What the task asks. Please output each entry exactly as it appears.

(Records for processing)

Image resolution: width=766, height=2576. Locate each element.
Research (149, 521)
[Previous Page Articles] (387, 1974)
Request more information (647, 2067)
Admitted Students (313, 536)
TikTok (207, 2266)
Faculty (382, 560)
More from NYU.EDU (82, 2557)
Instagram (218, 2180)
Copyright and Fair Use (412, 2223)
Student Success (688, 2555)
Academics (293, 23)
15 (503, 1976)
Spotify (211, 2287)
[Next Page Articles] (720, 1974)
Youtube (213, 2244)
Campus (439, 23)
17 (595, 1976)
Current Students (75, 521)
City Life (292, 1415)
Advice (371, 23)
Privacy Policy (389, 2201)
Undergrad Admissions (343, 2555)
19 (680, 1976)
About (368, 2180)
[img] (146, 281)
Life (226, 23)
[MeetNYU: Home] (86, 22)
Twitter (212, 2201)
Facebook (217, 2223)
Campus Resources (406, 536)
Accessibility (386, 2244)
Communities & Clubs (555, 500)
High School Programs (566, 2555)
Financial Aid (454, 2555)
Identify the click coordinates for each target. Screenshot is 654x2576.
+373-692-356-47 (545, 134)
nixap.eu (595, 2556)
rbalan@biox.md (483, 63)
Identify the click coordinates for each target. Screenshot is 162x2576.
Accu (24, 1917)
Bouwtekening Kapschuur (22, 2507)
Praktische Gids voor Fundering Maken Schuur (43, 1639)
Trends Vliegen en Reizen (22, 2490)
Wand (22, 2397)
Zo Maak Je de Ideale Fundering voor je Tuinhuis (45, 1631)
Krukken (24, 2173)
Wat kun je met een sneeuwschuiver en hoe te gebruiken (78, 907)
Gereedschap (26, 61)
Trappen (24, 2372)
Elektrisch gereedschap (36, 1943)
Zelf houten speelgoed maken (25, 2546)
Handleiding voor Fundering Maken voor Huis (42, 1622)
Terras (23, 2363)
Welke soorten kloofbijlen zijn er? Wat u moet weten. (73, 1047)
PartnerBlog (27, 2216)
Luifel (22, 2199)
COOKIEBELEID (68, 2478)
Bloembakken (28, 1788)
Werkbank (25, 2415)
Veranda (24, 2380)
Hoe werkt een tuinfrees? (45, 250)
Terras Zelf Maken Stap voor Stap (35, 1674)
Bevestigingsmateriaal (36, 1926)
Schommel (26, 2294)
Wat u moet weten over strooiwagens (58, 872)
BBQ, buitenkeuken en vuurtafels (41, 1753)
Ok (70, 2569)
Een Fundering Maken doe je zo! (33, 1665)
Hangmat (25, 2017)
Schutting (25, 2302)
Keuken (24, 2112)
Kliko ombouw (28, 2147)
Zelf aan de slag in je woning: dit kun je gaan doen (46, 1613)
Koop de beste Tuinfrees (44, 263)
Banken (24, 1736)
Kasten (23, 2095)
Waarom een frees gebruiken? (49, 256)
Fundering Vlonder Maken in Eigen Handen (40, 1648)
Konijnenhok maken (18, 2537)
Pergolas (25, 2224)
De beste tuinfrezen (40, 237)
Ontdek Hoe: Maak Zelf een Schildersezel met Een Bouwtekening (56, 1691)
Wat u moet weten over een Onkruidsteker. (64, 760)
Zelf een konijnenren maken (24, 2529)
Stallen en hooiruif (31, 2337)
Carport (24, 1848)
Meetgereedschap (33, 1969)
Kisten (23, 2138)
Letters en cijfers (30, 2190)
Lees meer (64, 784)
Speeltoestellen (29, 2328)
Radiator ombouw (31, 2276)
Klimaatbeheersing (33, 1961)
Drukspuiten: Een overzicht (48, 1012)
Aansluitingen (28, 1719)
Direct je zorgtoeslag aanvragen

(End Records for processing)

Task output.
Image resolution: width=766, height=2576. Locate each element.
Research (149, 521)
[Previous Page Articles] (387, 1974)
Request more information (647, 2067)
Admitted Students (313, 536)
TikTok (207, 2266)
Faculty (382, 560)
More from NYU.EDU (82, 2557)
Instagram (218, 2180)
Copyright and Fair Use (412, 2223)
Student Success (688, 2555)
Academics (293, 23)
15 (503, 1976)
Spotify (211, 2287)
[Next Page Articles] (720, 1974)
Youtube (213, 2244)
Campus (439, 23)
17 (595, 1976)
Current Students (75, 521)
City Life (292, 1415)
Advice (371, 23)
Privacy Policy (389, 2201)
Undergrad Admissions (343, 2555)
19 (680, 1976)
About (368, 2180)
[img] (146, 281)
Life (226, 23)
[MeetNYU: Home] (86, 22)
Twitter (212, 2201)
Facebook (217, 2223)
Campus Resources (406, 536)
Accessibility (386, 2244)
Communities & Clubs (555, 500)
High School Programs (566, 2555)
Financial Aid (454, 2555)
Identify the click coordinates for each target. Screenshot is 654x2576.
+373-692-356-47 (545, 134)
nixap.eu (595, 2556)
rbalan@biox.md (483, 63)
Identify the click coordinates for each target. Screenshot is 162x2576.
Accu (24, 1917)
Bouwtekening Kapschuur (22, 2507)
Praktische Gids voor Fundering Maken Schuur (43, 1639)
Trends Vliegen en Reizen (22, 2490)
Wand (22, 2397)
Zo Maak Je de Ideale Fundering voor je Tuinhuis (45, 1631)
Krukken (24, 2173)
Wat kun je met een sneeuwschuiver en hoe te gebruiken (78, 907)
Gereedschap (26, 61)
Trappen (24, 2372)
Elektrisch gereedschap (36, 1943)
Zelf houten speelgoed maken (25, 2546)
Handleiding voor Fundering Maken voor Huis (42, 1622)
Terras (23, 2363)
Welke soorten kloofbijlen zijn er? Wat u moet weten. (73, 1047)
PartnerBlog (27, 2216)
Luifel (22, 2199)
COOKIEBELEID (68, 2478)
Bloembakken (28, 1788)
Werkbank (25, 2415)
Veranda (24, 2380)
Hoe werkt een tuinfrees? (45, 250)
Terras Zelf Maken Stap voor Stap (35, 1674)
Bevestigingsmateriaal (36, 1926)
Schommel (26, 2294)
Wat u moet weten over strooiwagens (58, 872)
BBQ, buitenkeuken en vuurtafels (41, 1753)
Ok (70, 2569)
Een Fundering Maken doe je zo! (33, 1665)
Hangmat (25, 2017)
Schutting (25, 2302)
Keuken (24, 2112)
Kliko ombouw (28, 2147)
Zelf aan de slag in je woning: dit kun je gaan doen (46, 1613)
Koop de beste Tuinfrees (44, 263)
Banken (24, 1736)
Kasten (23, 2095)
Waarom een frees gebruiken? (49, 256)
Fundering Vlonder Maken in Eigen Handen (40, 1648)
Konijnenhok maken (18, 2537)
Pergolas (25, 2224)
De beste tuinfrezen (40, 237)
Ontdek Hoe: Maak Zelf een Schildersezel met Een Bouwtekening (56, 1691)
Wat u moet weten over een Onkruidsteker. (64, 760)
Zelf een konijnenren maken (24, 2529)
Stallen en hooiruif (31, 2337)
Carport (24, 1848)
Meetgereedschap (33, 1969)
Kisten (23, 2138)
Letters en cijfers (30, 2190)
Lees meer (64, 784)
Speeltoestellen (29, 2328)
Radiator ombouw (31, 2276)
Klimaatbeheersing (33, 1961)
Drukspuiten: Een overzicht (48, 1012)
Aansluitingen (28, 1719)
Direct je zorgtoeslag aanvragen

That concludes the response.